> **SELECTED EXCERPT**:
+ + + +

Velazquez,
The Waterseller, 1618-22; oil on canvas; 41 x 31 inches.
For many years, if I was asked to name my favorite artist, with no hesitation I acknowledged
Diego Velazquez. For me, there is no artist who captures, with mere paint, the actual life of a subject, a physical presence living and breathing. The early works, such as
The Waterseller above, have less of this breath, but are monumental descriptions of form and sympathetic portraits of ordinary people.
Velazquez,
The Dwarf Francisco Lezcano, 1642-45; oil on canvas; 42 1/8 x 32 5/8 inches.
Detail of
Francisco LezcanoSome of my favorite of Velazquez' portraits are those of the lesser people of his world, the dwarfs and jesters who he portrays with all the human empathy and seriousness an artist can possess. He applies paint in a free, fluid manner, softening the edges of forms: a head, its features, seem to move, as though we can see around the three dimensional body, bringing remarkable life to it.
Velazquez,
Juan de Pareja, 1650; oil on canvas; 32 x 27 1/2 inches.
I have spent a lot of time in front of this portrait, which is at the Metropolitan Museum of Art in NYC. It gives me the opportunity to marvel at the seemingly simple means Velazquez uses to transform his canvases into compelling, communicating characters.
Velazquez,
The Fable of Arachne or
The Spinners, 1657; oil on canvas; 86 1/2 x 113 3/4 inches.
Velazquez was also a very ambitious artist, and this painting, along with
Las Meninas at the Prado are overpowering, complex, and exciting, a swirl of forms in space. (The Prado has a wonderful
website here, where you can find all the great work in their collections, with high resolution images which enable close viewing of details.) When I was a young artist I also had grand ambitions, painting large narrative figure compositions, and looked to artists such as the Italians of the High Renaissance and Velazquez as models.
But now my ideas about my own work have changed, and my feelings about the great artists of the past along with them. I no longer want to have a "favorite artist"; I see so much that moves me and enriches my life and my work. Now I see the clarity of the artists of the
Quattrocento and their faith centered world as tremendously important, and I had overlooked them years ago. The panel paintings of Fra Angelico are among those that now thrill and inspire me.
Fra Angelico,
The Apostle Saint James the Greater Freeing the Magician Hermogenes, ca late 1420s; tempera and gold on panel; 10 x 8 7/8 inches.

+ + + +

> **SUPPLIED INFORMATION**:
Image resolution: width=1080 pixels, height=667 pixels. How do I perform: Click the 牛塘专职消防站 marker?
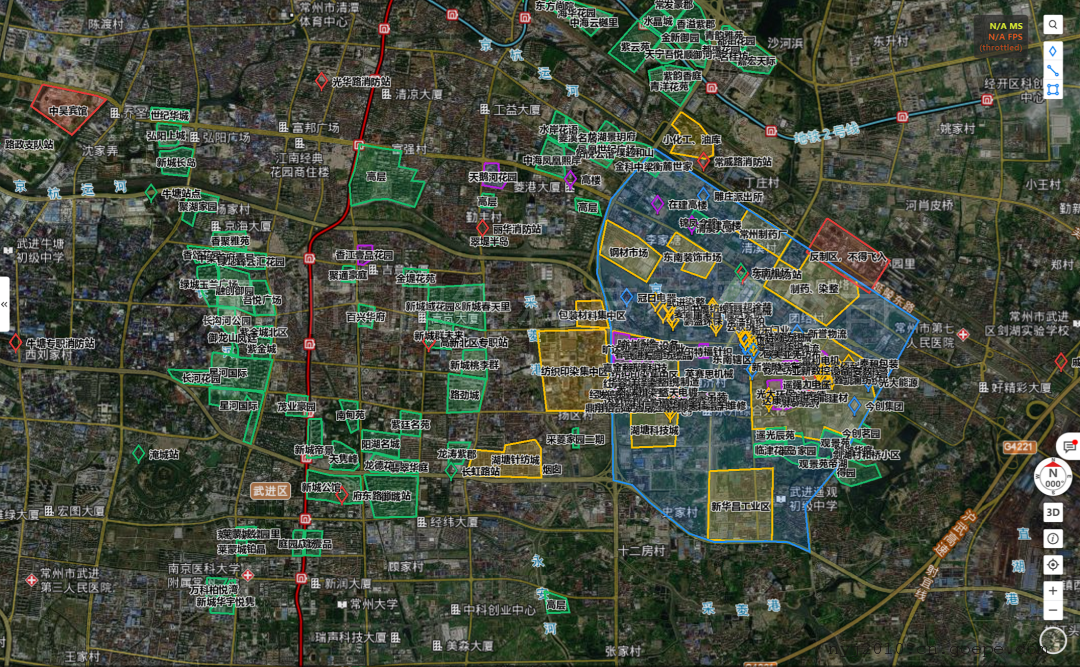(15, 342)
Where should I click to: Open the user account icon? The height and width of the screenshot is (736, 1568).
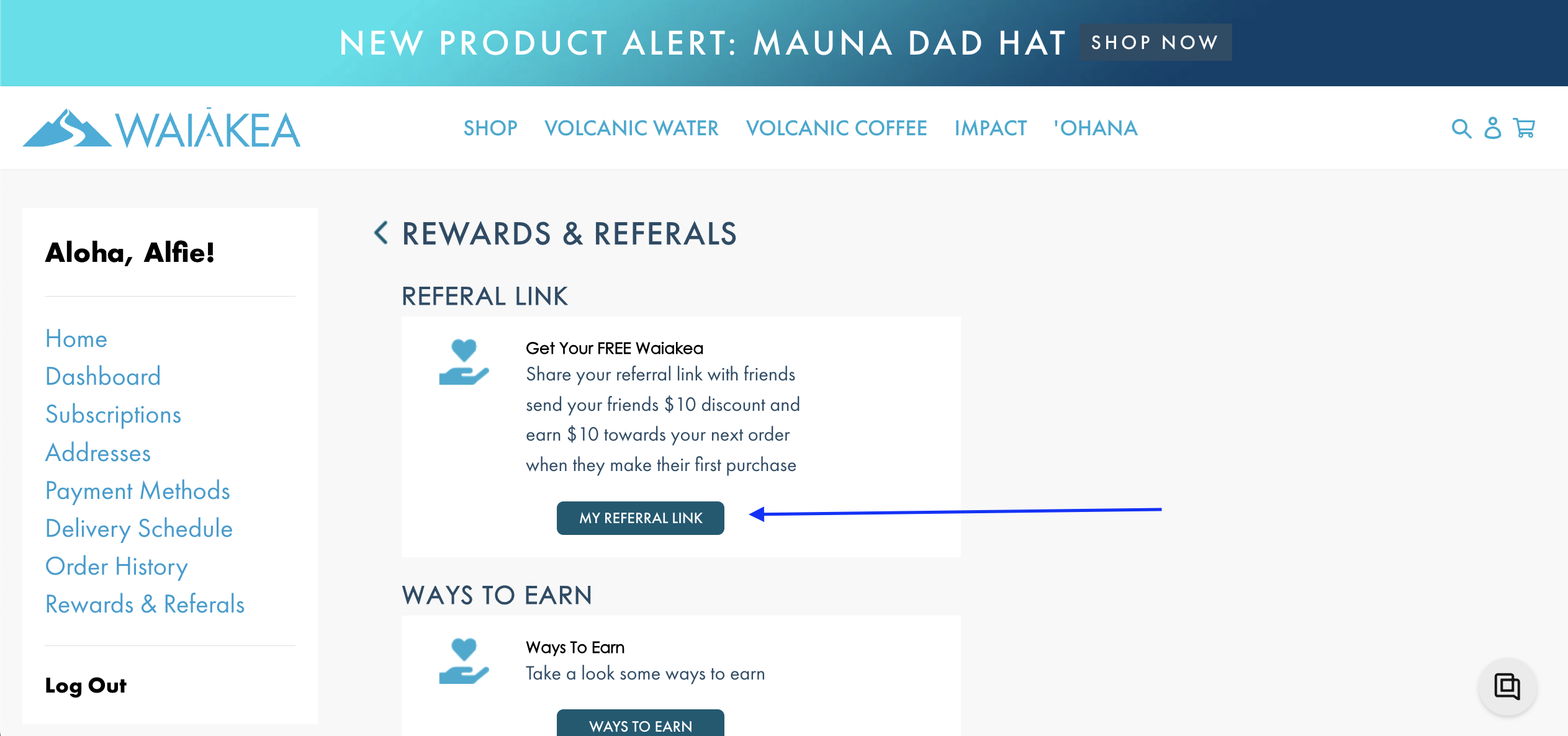(x=1492, y=128)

+ + + +

> **PROBLEMS AND TASKS**:
- a) In the piece on Velazquez, which museum holds the portrait of Juan de Pareja?
- b) Summarize the piece on Velazquez in two sentences.

> **RESPONSE LIST**:
- a) The Metropolitan Museum of Art in NYC.

- b) For many years the writer named Diego Velazquez as a favorite artist, admiring how his paint captures a living, breathing presence, from the monumental early works to the empathetic portraits of dwarfs and jesters and ambitious paintings such as The Spinners. With changed ideas about their own work, the writer no longer wants a favorite artist and now values the clarity of the Quattrocento artists, especially the panel paintings of Fra Angelico.